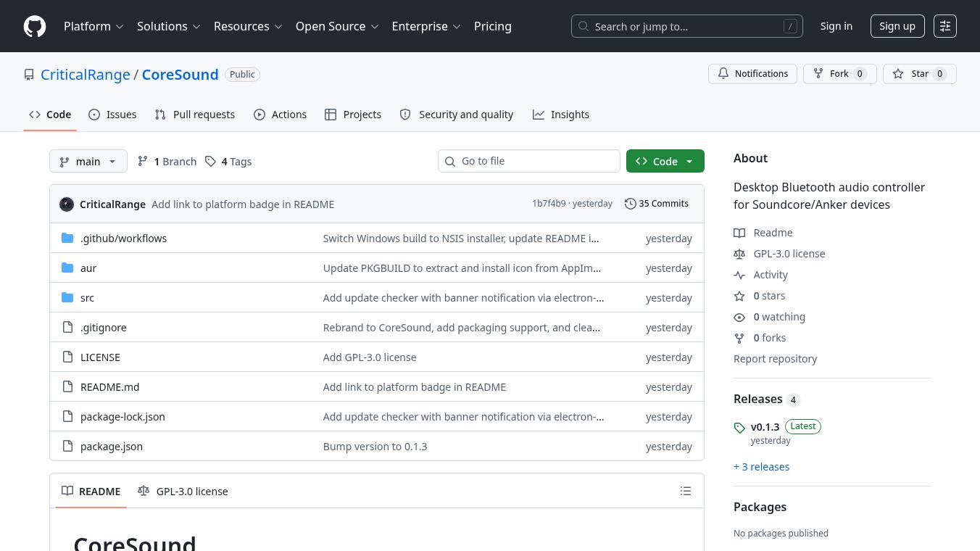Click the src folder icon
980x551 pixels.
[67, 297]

---

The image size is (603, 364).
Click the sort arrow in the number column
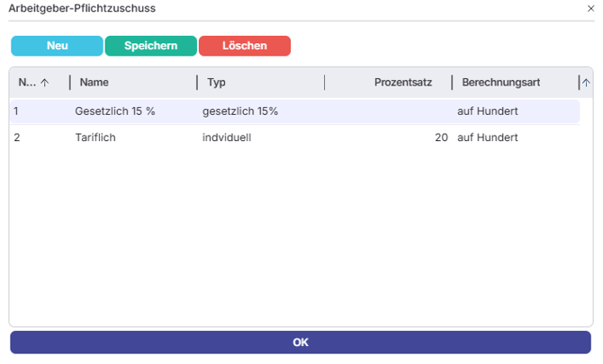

* * *

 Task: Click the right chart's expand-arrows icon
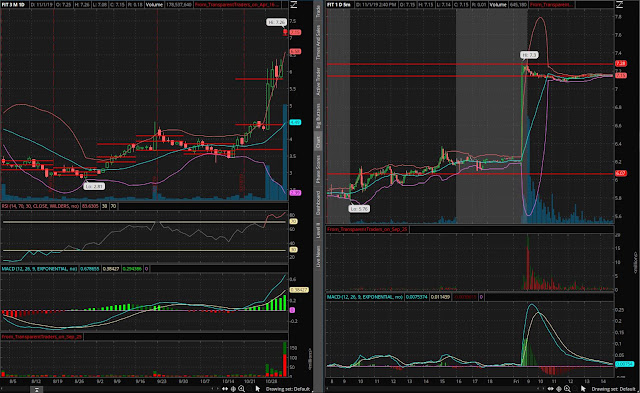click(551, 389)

→ TO DO
Please make an exact copy of the lines above from the line with "The image size is (603, 364)." through the line with "Click the sort arrow in the number column", both ends included.

→ TASK OUTPUT
The image size is (603, 364).
Click the sort arrow in the number column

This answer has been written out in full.